Electrical stimulation of the nerves for various therapeutic benefits is nothing new. There is a solid body of research showing that it can work for a range of disorders and there are many FDA-approved devices on the market. Here, though, NPR presented two sources — a patient and the doctor who invented a new device — as proof that a device with very limited evidence behind it can “reduce seizures (with) no surgery required.” We thought NPR’s listeners deserved more on:
Epilepsy is a serious and debilitating disorder for millions worldwide and leads to 125,000 deaths every year. Patients need good alternatives to current surgical and pharmaceutical therapies. Whether the type of electrical stimulation discussed in this story will prove to be one of those options could be decades away, and patients should not be given false hope based on an entertaining but incomplete story.

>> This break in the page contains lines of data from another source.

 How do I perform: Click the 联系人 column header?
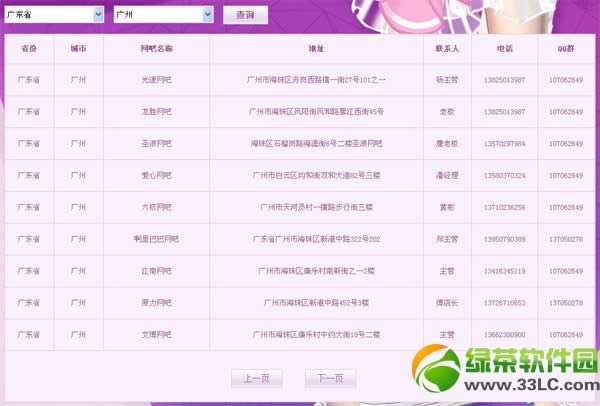(x=447, y=49)
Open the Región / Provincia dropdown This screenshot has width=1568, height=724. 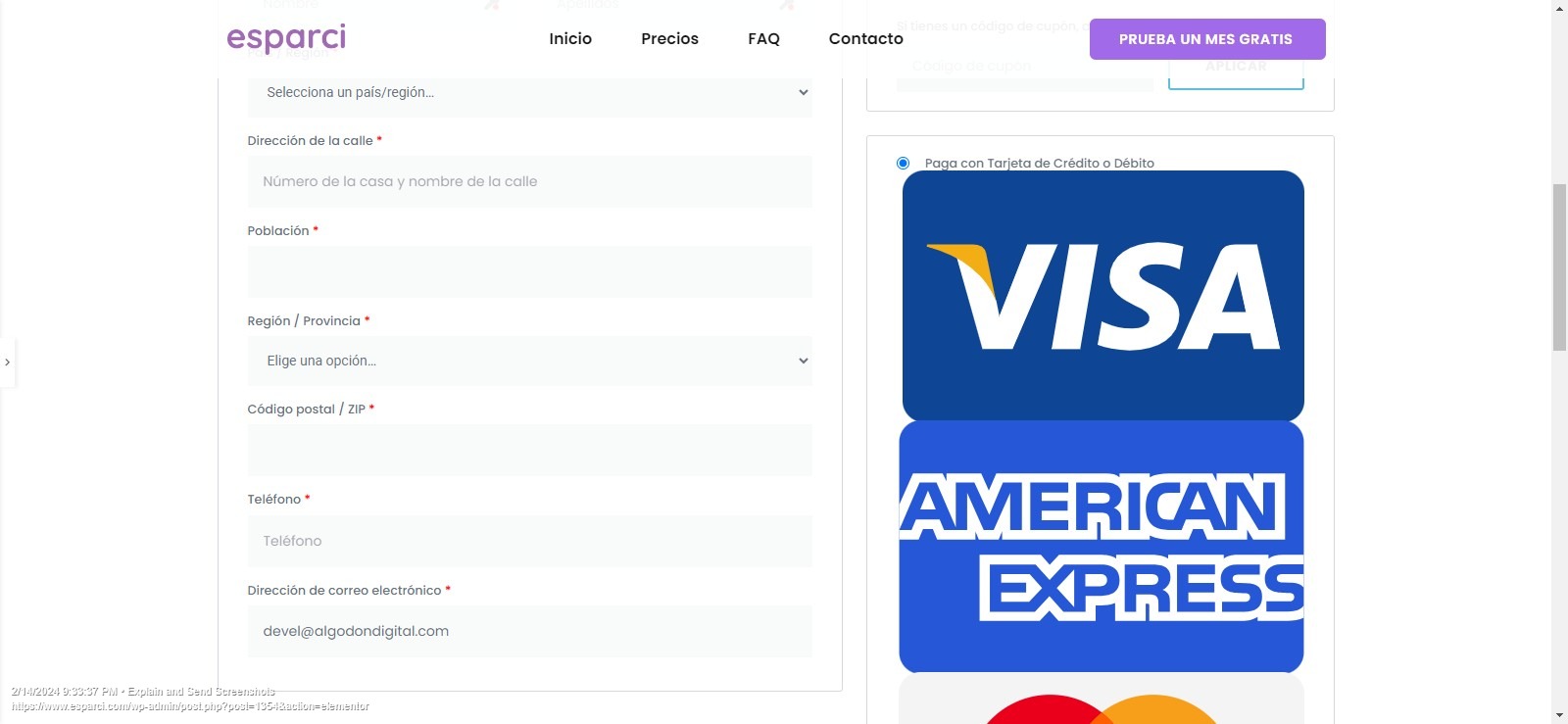(529, 361)
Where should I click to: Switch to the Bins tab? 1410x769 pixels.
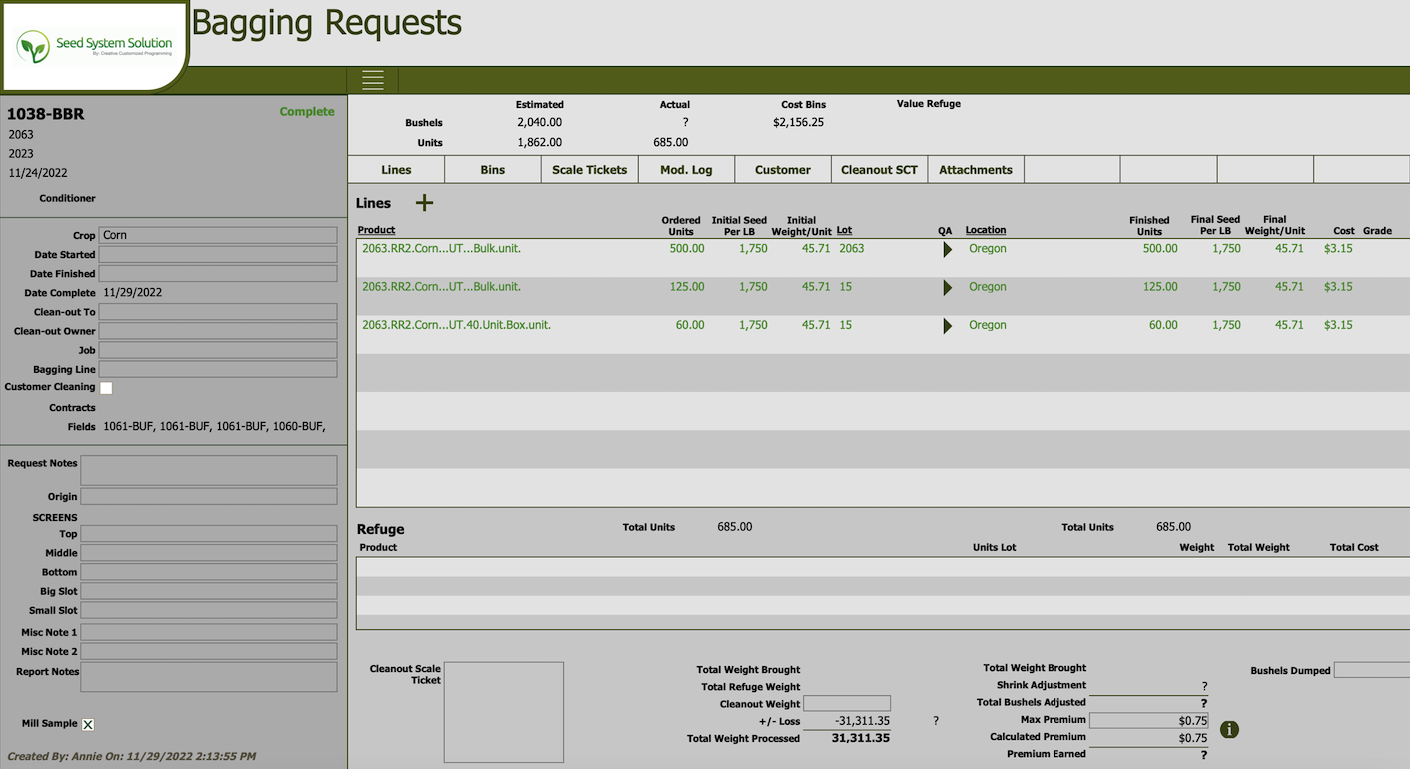click(x=493, y=170)
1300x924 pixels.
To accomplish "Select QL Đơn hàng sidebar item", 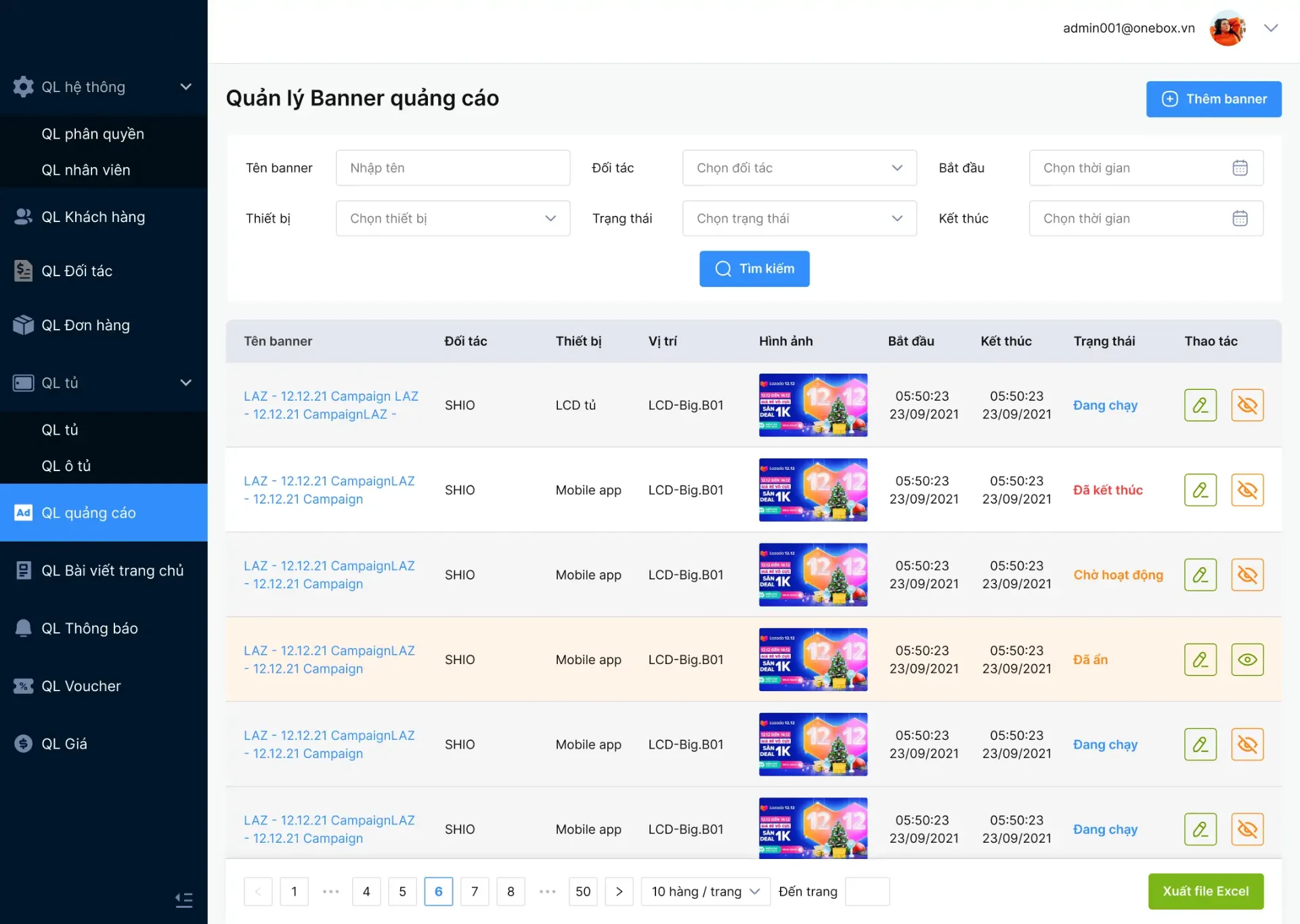I will pos(85,325).
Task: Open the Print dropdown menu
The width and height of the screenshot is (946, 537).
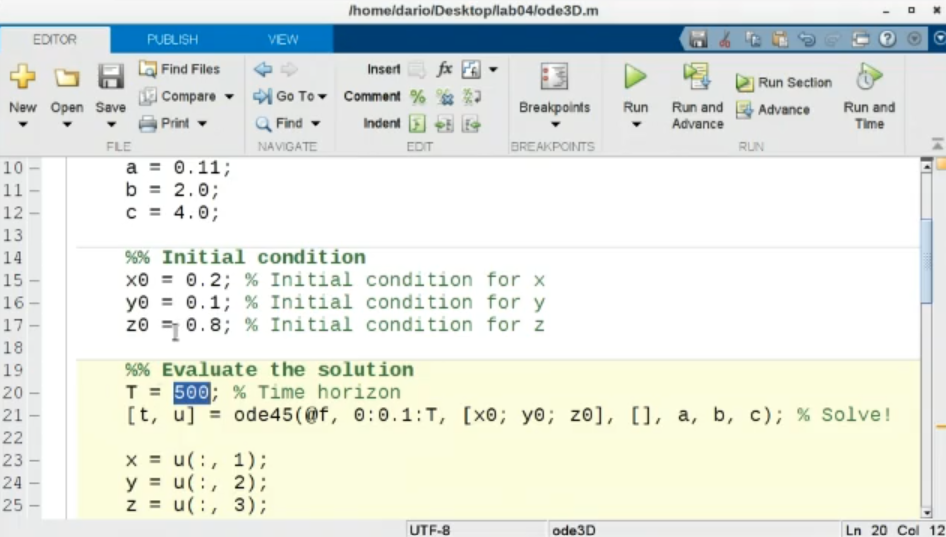Action: click(x=202, y=124)
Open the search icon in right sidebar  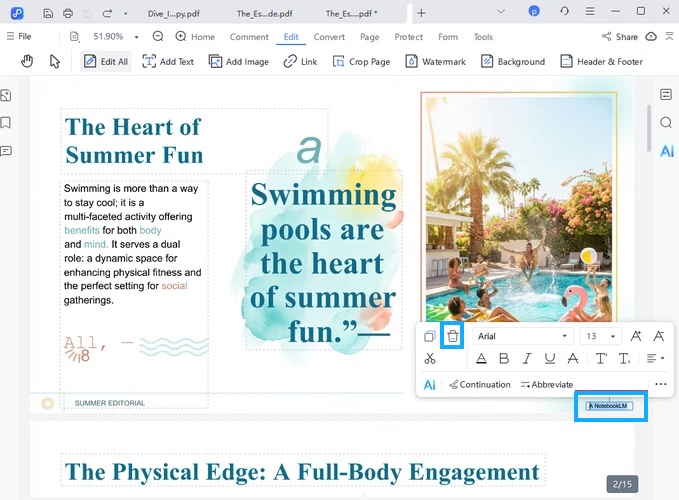pyautogui.click(x=666, y=123)
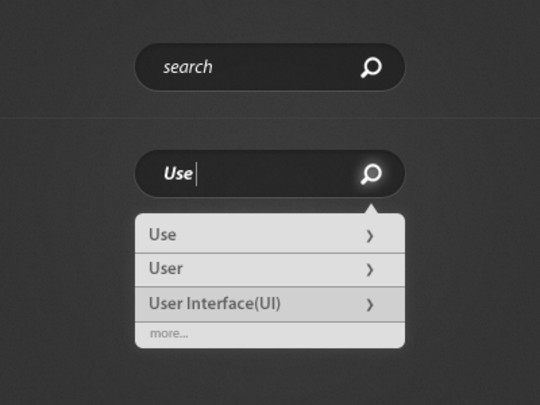The width and height of the screenshot is (540, 405).
Task: Click inside the active field containing 'Use'
Action: coord(270,174)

The story makes no mention of costs. There are similar devices in use, including one for epilepsy that is mentioned in the online story. Cost information should have been provided, at a minimum, for one of those devices.
There is one attempt to quantify the benefits in the story. It says, “A study of 50 people with drug-resistant epilepsy found that the trigeminal nerve stimulator was able to greatly reduce seizures for about 40 percent of them.” This does not give people enough information to make an informed choice about their treatment options. For example, what does “greatly reduce” mean? Did people go from 10 seizures a week to one seizure? Did people stop taking their medications and only use the device or just reduce the amount of medicaiton, as the woman in the story did? To back up the headline that says “New Device Reduces Seizures, No Surgery Required,” we expect the story to quantify the scope of benefits better than it did.
The story goes on at some length to talk about the side effects from drugs, yet allows the researcher/inventor to make the claim that there are no side effects from this device. With all the framing about the promise of the approach, we would hope for more discussion of what’s not known about safety profile after such limited experience to date. Even an additional line would suffice. We only hear the one positive patient’s experience.
The only hint that listeners to this story might have had that the evidence for this device was thin was a reference to “a small study.” The online story doesn’t do much better, saying, “A study of 50 people with drug-resistant epilepsy found that the trigeminal nerve stimulator was able to greatly reduce seizures for about 40 percent of them.” That would mean that about 20 people had fewer seizures as a result of this device. There is no context around this claim. There is no mention of the study’s limitations. There are no comments from experts in the field other than the device’s inventor.
One of our reviewers thought that the the story bordered on disease-mongering by presenting epilepsy, in essence, as a disease where people have been painted into a corner and desperately need a way out and that he best way out is this one device.
But, in the end, the doorway into the story’s discussion of epilepsy is appropriate – “About 3 million Americans have epilepsy, and for about one-third of them, drugs alone do not control their seizure.”
The story does not use any independent sources. It also does not make it clear whether Christopher DeGiorgio, a UCLA doctor who invented the device, will benefit from it financially. One can presume that he will, but the story should have made that clear.
The story does not adequately compare the device to alternatives and gives the impression that this is the best treatment choice. It says for example, “About 3 million Americans have epilepsy, and for about one-third of them, drugs alone do not control their seizures.” It does not say what the one-third referenced do to supplement the drugs. It tends to leave readers with the idea that for at least that subset of the patient population, this device is the only alternative.
The story that aired said at the very end, “The device isn’t approved by the FDA yet. That’s probably several years off.” The accompanying online version of the story said roughly the same thing. Readers should have been told that they are very unlikely to be able to have this device prescribed for them unless they can find their way into a clinical trial. Nonetheless, we’ll give it the benefit of the doubt on this criterion.
We’ll give the story a satisfactory score because it at least explained the following:
“the trigeminal nerve stimulator is not the first time researchers have used electrical pulses to prevent seizures.In 2005, the FDA approved a device that stimulates another nerve that leads to the brain — the vagus nerve. But stimulating the vagus nerve requires surgery to implant a device near the collarbone.
The trigeminal nerve stimulator, in contrast, never penetrates the skin and is powered by an external device about the size of a large cell phone.”
The story does not appear to rely on a news release.